Elliot Rodger certainly wasn’t gay as a Fox News guest recently hypothesized but cultivating more satisfying forms of male homosociality might be one step we can take to curtail future mass shootings perpetrated by lonely men.

Men like Rodger tend to have very few friends. According to a recent article in the American Sociological Review, white heterosexual men have the fewest friends of any group of people in the United States. And, as Lisa Wade notes in an article for Salon, “men desire the same level and type of intimacy in their friendships as women, but they aren’t getting it.”

Straight white men in the United States are facing an intimacy crisis. There’s a lot we don’t know about Elliot Rodger but we do know that he craved intimacy. His voluminous and horrific manifesto chronicles his yearning for physical contact from his adolescence until his death. Elliot Rodger was a young man who wanted touch and closeness in his life.

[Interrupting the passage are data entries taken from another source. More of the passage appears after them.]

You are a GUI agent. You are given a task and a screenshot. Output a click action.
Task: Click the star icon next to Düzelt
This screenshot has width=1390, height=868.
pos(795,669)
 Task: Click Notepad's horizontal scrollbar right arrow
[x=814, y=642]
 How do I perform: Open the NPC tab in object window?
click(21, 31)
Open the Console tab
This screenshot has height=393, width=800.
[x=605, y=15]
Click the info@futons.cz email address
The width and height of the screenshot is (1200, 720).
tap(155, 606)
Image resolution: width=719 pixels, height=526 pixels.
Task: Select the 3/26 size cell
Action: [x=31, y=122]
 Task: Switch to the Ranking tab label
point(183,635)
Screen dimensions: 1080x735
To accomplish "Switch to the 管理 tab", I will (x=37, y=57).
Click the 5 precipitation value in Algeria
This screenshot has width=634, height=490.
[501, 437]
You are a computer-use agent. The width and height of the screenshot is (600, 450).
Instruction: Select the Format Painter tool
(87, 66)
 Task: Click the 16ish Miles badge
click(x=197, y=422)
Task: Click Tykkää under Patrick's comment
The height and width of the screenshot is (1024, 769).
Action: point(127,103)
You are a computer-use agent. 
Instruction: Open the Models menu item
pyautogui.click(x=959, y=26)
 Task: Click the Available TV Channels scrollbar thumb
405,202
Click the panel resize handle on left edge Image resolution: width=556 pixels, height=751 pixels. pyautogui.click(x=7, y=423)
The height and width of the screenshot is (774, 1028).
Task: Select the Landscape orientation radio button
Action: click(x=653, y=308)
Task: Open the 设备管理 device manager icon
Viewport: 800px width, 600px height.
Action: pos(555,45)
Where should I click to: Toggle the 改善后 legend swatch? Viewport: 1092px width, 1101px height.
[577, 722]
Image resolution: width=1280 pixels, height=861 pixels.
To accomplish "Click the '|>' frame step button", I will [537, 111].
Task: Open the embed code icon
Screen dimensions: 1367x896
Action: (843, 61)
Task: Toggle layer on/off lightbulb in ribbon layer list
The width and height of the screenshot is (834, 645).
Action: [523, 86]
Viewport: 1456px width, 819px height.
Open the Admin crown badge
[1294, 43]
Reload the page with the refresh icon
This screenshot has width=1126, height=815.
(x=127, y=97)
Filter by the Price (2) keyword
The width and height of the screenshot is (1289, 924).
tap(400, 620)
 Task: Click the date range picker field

But Rodger, like so many straight white men, could only tolerate one particularly narrow form of intimacy: sexual contact with conventionally attractive white women of a certain social status. The possibility of participating in forms of physical intimacy that are not tied to heterosexual intercourse does not occur to so many men in Rodger’s position.

The problem that straight white men like Rodger face is one of their own creation. By perpetuating straight male homophobia, straight men starve themselves of a much-needed source of intimacy and affection: each other. As Mark Greene of The Good Men Project notes, “straight men have been banished to a desert of physical isolation” because male-male touch now reads as “gay” and “gay” is anathema.

In his essay, Greene observes that the stigmatization of male homosocial intimacy in the United States is a fairly recent historical development. Prior to the historical construction of the figure of the “homosexual” and the formal inauguration of heteronormative systems of oppression, straight men held hands, shared beds, and cuddled. Even the founders of the notoriously homophobic Mormon religion, for example, were accustomed to this form of homosocial intimacy.

In light of this history, public displays of male homosocial affection (such as Patrick Stewart and Ian McKellen’s heartwarming relationship) are nothing new; these displays model what male homosocial intimacy would look like today if we had bypassed a century of homophobia. Greene argues that we need to turn back the tide of this history, that “we need to empower men to touch” once again.

Most women don’t suffer from the “touch isolation” that Greene describes. Like many women, my friends and I can hold hands and cuddle whenever we want without any homophobic squirming. In the United States, straight women and gay women alike kiss, hug, hold hands in public, and share beds. In fact, affection between women is so pervasive that my public displays of affection with my female sexual partner are often coded as platonic: “You’re just really good friends, right?”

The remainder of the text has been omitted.